The show definitely has some campiness to it and some episodes are a little cringe, but overall it's wonderful and a breath of fresh air. I didn't watch it until I was a young adult and enjoyed it. The Farscape corner of the galaxy is so bizarre it does feel actually alien in a sense.

Scorpius is a terrifying villain. He's brilliant, ruthless, and seemingly always one step ahead.

If anyone hasn't seen it, I'd recommend giving it a go if you like scifi and anything Henson.


If you haven't watched it as an adult, in the era of binge watching, you should give it a shot. There's more there than you think.

What I get from it most clearly is the slow unravelling of one man's mind under the assault of the new. If you focus on Ben Browder you get something that's almost a character study.


Farscape was a great show with bold choices. I really miss it and wish it had more recognition.


I once made a comprehensive list of all the television I have ever watched, which included the Star Treks and various other science fiction shows, and Farscape was at the top. Highlights include the chemistry between Browder and Black, Scorpius, the above average writing, and the originality and catchiness of the themes. It was hard to say whether it was better than DS9 at the time but if I had to choose one to rewatch, it would be Farscape for sure.


I think my favorite part of DS9 was how many non-human / non-federation cultures they had walking around in the spotlight. There's a great little scene where Quark gives Garak some root beer and they commiserate over how weird humans are.

Anyway, Fascape is basically ONLY that kind of thing. Only the aliens are significantly more alien. Even the sebaceans and crichton keep clashing because they both expect the other to act more like themselves.

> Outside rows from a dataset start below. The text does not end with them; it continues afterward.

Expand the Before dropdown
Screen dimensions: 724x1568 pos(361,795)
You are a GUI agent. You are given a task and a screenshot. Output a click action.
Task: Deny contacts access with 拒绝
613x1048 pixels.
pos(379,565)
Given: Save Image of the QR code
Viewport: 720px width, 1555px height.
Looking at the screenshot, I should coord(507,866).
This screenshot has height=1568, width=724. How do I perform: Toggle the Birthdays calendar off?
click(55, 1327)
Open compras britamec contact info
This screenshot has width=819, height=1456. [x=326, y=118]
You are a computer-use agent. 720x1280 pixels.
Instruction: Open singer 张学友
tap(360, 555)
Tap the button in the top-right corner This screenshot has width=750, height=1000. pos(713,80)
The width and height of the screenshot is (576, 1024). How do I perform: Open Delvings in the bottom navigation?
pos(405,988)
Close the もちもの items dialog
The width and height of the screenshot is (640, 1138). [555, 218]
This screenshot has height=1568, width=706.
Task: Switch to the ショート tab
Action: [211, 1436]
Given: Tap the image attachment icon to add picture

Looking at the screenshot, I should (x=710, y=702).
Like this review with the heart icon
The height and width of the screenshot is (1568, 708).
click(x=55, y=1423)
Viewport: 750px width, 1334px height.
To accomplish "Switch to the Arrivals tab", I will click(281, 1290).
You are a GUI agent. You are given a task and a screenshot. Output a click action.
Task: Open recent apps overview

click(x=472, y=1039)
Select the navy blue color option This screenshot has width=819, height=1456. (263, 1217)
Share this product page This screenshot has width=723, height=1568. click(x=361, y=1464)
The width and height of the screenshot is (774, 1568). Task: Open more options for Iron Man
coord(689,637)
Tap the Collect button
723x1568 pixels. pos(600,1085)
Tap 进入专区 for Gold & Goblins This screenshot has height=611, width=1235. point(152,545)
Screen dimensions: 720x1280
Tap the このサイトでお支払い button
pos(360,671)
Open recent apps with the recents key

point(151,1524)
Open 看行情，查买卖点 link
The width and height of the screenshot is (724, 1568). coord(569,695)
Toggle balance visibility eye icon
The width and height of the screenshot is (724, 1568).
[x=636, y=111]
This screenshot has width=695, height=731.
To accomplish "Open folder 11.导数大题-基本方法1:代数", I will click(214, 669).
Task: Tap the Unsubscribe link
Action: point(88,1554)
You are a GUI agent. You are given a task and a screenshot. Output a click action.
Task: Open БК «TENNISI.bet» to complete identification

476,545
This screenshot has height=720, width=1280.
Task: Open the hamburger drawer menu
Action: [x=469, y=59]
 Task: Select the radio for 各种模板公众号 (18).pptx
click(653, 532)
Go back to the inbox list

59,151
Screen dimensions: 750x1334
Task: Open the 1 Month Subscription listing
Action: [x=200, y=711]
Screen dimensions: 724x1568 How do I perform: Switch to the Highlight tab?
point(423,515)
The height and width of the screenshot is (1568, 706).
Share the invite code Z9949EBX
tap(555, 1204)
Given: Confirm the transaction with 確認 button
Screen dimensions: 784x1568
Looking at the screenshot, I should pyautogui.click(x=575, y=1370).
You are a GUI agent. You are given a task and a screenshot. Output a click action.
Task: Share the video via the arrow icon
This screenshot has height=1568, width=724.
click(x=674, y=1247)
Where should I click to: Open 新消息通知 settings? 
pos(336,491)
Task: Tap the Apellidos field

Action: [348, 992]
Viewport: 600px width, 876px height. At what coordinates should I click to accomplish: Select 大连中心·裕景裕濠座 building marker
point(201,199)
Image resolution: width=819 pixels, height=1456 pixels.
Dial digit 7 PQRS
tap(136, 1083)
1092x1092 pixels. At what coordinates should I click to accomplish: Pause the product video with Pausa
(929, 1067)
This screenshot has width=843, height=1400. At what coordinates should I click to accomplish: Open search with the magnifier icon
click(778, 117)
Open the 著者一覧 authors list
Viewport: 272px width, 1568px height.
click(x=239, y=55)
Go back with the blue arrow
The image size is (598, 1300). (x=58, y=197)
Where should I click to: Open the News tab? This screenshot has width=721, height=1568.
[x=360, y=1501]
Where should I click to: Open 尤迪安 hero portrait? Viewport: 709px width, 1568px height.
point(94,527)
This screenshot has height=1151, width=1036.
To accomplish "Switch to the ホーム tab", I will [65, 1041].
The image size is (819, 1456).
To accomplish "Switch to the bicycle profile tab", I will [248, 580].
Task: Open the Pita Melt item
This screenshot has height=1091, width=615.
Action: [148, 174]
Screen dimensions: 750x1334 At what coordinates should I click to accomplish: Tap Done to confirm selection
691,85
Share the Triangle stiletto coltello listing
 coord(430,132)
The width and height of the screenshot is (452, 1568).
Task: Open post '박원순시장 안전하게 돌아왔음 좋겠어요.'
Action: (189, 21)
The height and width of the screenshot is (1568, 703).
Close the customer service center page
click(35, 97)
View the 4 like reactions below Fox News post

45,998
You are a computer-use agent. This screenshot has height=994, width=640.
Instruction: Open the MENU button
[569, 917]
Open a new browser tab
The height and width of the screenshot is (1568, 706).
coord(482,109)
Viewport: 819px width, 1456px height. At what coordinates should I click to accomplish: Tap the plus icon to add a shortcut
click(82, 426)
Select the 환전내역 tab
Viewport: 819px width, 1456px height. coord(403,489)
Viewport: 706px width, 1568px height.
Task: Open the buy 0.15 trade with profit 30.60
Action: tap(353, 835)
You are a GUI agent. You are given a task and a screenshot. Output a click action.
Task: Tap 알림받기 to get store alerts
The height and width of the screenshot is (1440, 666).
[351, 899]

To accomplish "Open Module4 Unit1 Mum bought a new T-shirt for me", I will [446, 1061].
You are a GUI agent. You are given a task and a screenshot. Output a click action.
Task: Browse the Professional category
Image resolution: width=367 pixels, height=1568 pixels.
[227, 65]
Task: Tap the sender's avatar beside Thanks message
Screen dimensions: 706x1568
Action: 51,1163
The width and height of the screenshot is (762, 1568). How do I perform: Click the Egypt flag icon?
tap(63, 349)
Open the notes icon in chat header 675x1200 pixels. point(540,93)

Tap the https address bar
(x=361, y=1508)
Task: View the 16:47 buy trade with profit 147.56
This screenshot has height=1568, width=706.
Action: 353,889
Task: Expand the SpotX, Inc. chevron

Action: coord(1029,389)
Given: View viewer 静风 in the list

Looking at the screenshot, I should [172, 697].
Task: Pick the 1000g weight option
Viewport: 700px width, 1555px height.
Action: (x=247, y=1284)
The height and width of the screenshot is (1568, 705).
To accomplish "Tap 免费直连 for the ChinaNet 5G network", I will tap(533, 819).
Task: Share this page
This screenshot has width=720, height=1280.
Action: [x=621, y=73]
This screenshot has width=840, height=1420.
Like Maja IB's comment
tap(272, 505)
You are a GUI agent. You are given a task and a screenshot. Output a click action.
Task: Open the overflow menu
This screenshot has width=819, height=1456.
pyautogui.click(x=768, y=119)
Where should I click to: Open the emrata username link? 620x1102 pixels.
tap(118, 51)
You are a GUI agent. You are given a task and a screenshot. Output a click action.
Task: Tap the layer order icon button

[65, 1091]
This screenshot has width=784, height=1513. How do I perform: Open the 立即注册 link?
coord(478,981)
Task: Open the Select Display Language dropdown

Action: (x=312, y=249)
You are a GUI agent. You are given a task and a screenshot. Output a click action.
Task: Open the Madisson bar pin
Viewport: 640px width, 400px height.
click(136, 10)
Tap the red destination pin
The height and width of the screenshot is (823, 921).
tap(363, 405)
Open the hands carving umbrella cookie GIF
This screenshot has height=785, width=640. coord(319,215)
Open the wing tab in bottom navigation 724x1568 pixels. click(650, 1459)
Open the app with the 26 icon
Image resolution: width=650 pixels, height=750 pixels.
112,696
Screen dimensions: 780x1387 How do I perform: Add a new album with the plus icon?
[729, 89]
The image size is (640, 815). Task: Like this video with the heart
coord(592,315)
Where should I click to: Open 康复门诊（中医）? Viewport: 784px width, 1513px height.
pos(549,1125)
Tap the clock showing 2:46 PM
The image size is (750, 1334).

Although the linked article is missing its images (at least for me), the archived version from tor.com has them: https://web.archive.org/web/20160305081415/https://www.tor.c...


Oh nice, that’s way better with the pics and the formatting is also nicer. Maybe @dang can update the URL in the OP.


I can't see Farscape discussed without reminiscing on the episode of Community where Abed "really likes talking about Farscape". [0]

It still makes me laugh after all these years.

[0] https://www.youtube.com/watch?v=WT1QPFr6qPI


I remember being blown away by this show. It’s a rare gem with one of the best executed love stories between Crichton and Aeryn that heightened the stakes as the series progressed. I hope other writer/producer types are paying attention and taking notes.


There was a touching and hilarious nod to Farscape in SG-1 after Browder and Black both joined the cast (3 minutes 20secs in)

https://m.youtube.com/watch?v=whfMMfR4KKw


Funny thing about Farscape, it was my favorite TV show as a child. Fond memories. The only thing that doesn't hold up is Rygel, maybe back then it was ok, but it's pretty horrific to see it now in all of it's Animatronic glory.


The living ship and the blue woman are so powerful and so different. There from the first episode.